§ WHAT THIS EXERCISE ASKS:
(A) Answer these questions from the article on migrants crossing the Mediterranean:
(i) About how many people did the Mare Nostrum operation rescue from the sea?
(ii) How much did Abou Fares pay traffickers for his family?
(iii) What work does Samer do, and in which city?
(B) Write the next few paragraphs of the article on migrants crossing the Mediterranean, picking up after Samer's words about his hometown.

§ SELECTED EXTRACT:
※ ※ ※
The Italian search and rescue operation dubbed Mare Nostrum plucked an estimated 100,000 people from the sea, but shuttered late last year after European Union leaders blamed it as a costly “pull factor” for migration. The EU border agency Frontex now operates a scaled-back border patrol, sailing closer to Europe’s coast, but dangerously overcrowded boats continue to cross and the death toll continues to mount.

The European policy of closing doors and erecting fences to bar asylum seekers is leading people into the hands of smugglers, and to very dangerous choices.

by Hernan del Valle, humanitarian adviser for Doctors Without Borders

“The European policy of closing doors and erecting fences to bar asylum seekers is leading people into the hands of smugglers, and to very dangerous choices,” said Hernan del Valle, a humanitarian adviser for the international medical charity Doctors Without Borders, which will send medical workers out on a search and rescue boat starting this week.

“This is not going to make the problem go away. Instead, the EU should look at safe legal routes for people trying to reach Europe.”

Samer, a 38-year-old refugee from Syria, now ekes out a living working in construction in Misrata. He nearly lost his brother, Abou Fares, his pregnant wife and two children, to a shipwreck one year ago.

Abou Fares paid $2,600 to traffickers for his family, Samer said, and they were put on a large boat with about 500 other people, most crammed below in the hold. They lived through a terrifying ordeal: When the ship took on water and started to sink at sea, his brother’s family were among the lucky survivors to be rescued by the Italian navy. They are now in Germany.

Samer, who is the breadwinner for his wife and children, also sends money home to relatives trapped in the fighting between the Syrian regime and rebels. He regularly talks to Abou Fares by phone.

“I would go if I didn’t have to take care of my sick mother,” said Samer, who struggles to make ends meet in Libya’s worsening economy. “My hometown is completely destroyed.”
※ ※ ※
§ LISTED ENTRIES:
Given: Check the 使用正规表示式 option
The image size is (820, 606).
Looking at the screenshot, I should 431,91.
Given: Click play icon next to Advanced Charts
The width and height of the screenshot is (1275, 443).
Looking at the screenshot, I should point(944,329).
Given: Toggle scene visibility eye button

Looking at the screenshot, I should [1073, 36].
※ ※ ※
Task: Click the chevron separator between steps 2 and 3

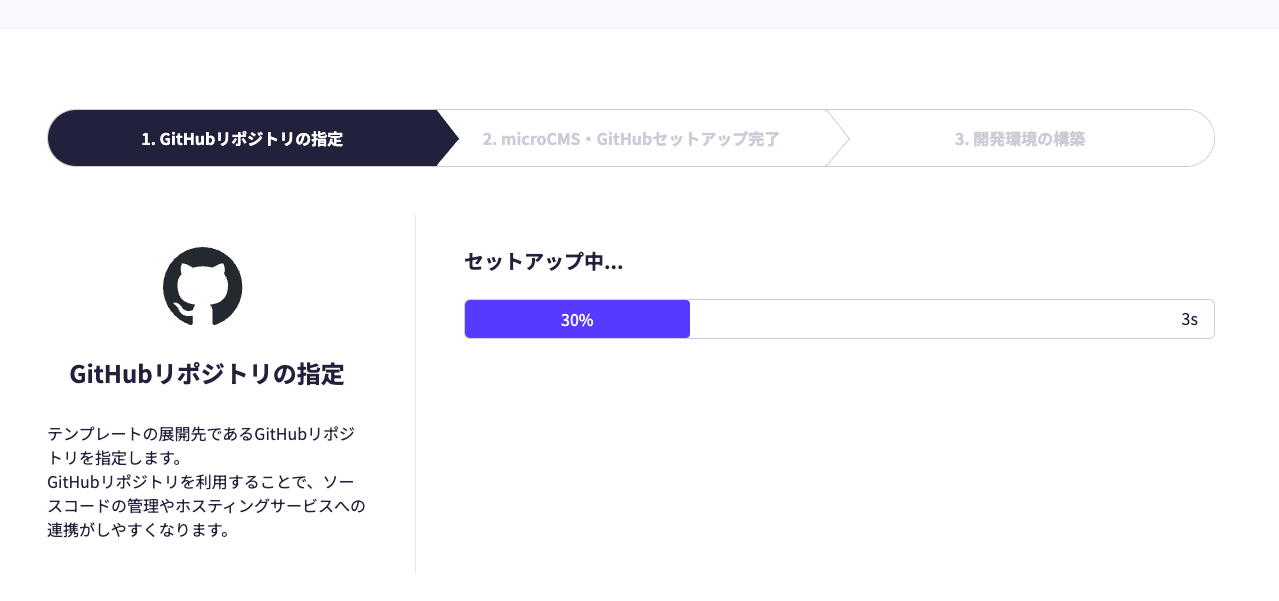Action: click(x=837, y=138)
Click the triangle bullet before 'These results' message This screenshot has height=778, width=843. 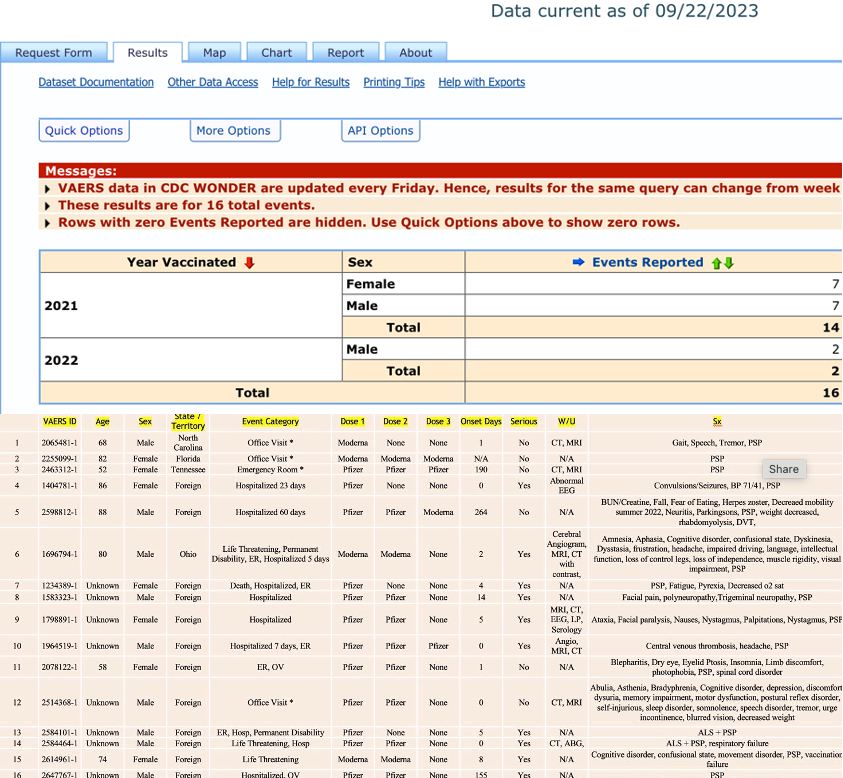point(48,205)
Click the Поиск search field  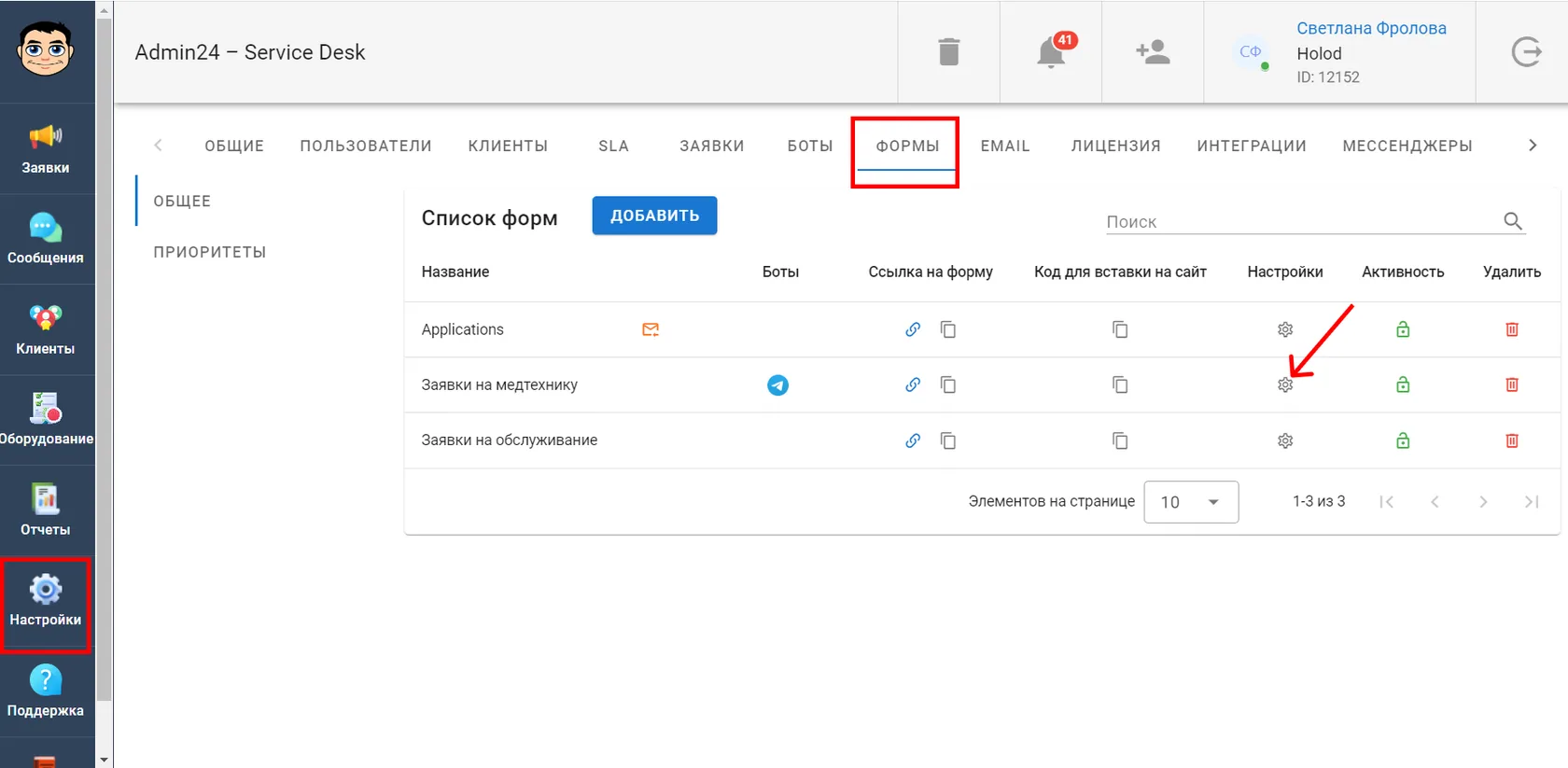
※ ※ ※
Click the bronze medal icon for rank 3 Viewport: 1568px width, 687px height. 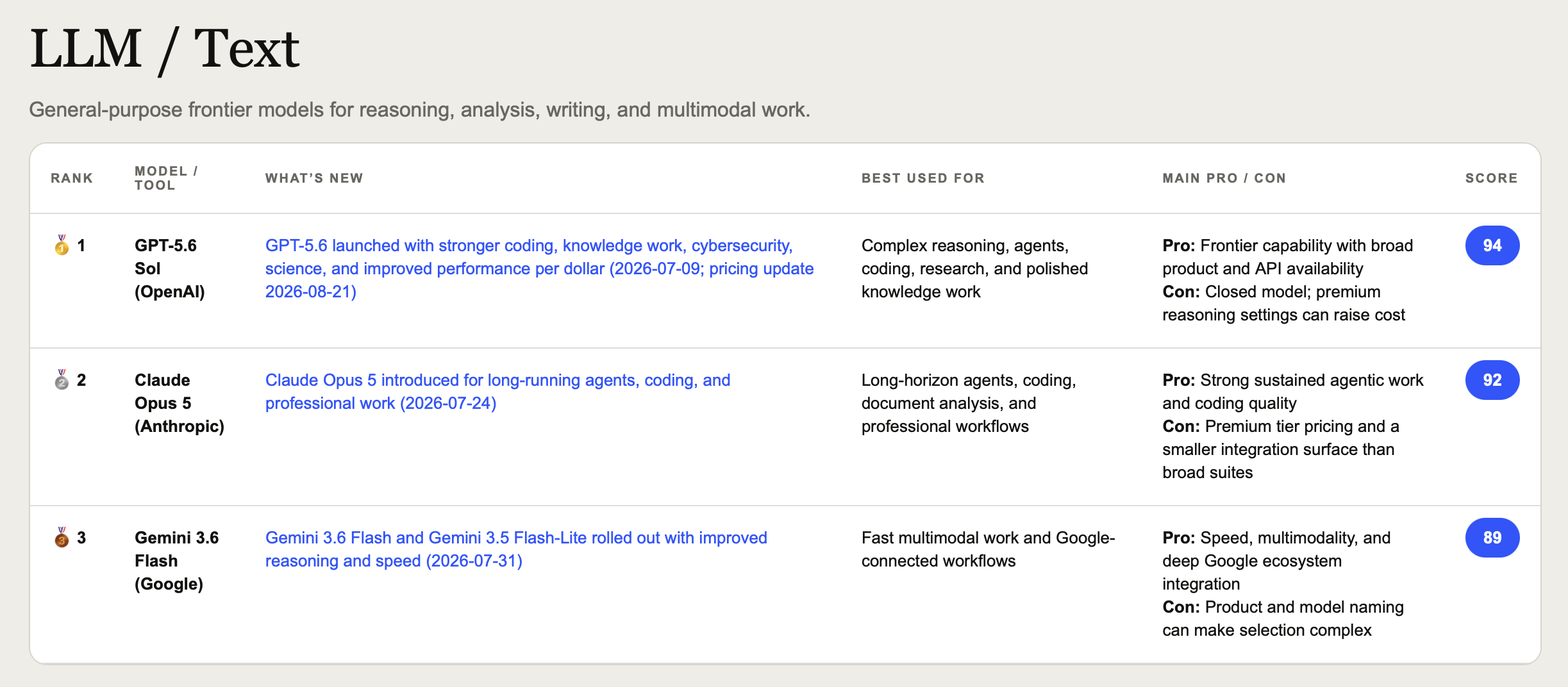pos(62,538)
※ ※ ※
§ ANSWERS BELOW:
(A)
(i) An estimated 100,000 people.
(ii) $2,600.
(iii) He works in construction in Misrata.

(B)
Former dictator Muammar Gaddafi’s security apparatus previously controlled the trafficking corridors through Libya. But since the 2011 revolution, security has disintegrated and warring militias now operate along the long and porous desert and sea borders, making money by ferrying humans, gasoline, food, drugs and weapons.

For many migrants, surviving the ocean is the last leg of their trip to Europe, a harrowing journey across treacherous borders and the Sahara.


RELATED: Libya: A tale of two governments


Libya is now split between two governments: one based in Tripoli and the other in Tobruk, both backing conflicts between local tribes to seize power and the country’s assets.

With the collapse of centralised rule and the country strapped for cash – and with embassies and international organisations like the UN refugee agency and the International Organization for Migration leaving Libya for Tunisia – there is little support for the overstretched coastguard, which has four working boats to police hundreds of miles of ocean. There is also no funding for official detention centres and desert patrols that can challenge the flourishing criminal networks.

Libya: The gateway for a better life in Europe

An EU proposal to militarily strike empty traffickers’ boats along the coast has been condemned by both of Libya’s rival governments. The Tripoli-based Libya Dawn government has asked to work with EU counterparts on the issue, while in a recent interview, General Khalifa Haftar, aligned with the Tobruk-based government, argued for a lifting of a UN weapons embargo to fight “terrorism” inside Libya.

Meanwhile, the recent tragedies in the Mediterranean were foremost on the minds of Christian worshippers from west and east African states during an uplifting service with music and food in a residential villa in Tripoli dubbed the African Church.

Churchgoers said Libyan militias targeted migrants with racist attacks, beatings, robberies, torture and kidnappings. They said they were fearful of the Islamic State of Iraq and the Levant (ISIL), which filmed the brutal execution of captured Ethiopian and Eritrean refugees last week.

“We try to warn people not to cross the sea because they could die, and that there are no jobs in Europe,” said Ghanaian priest Edward Blasu. “But no one will tell us they are leaving. They could leave that night.”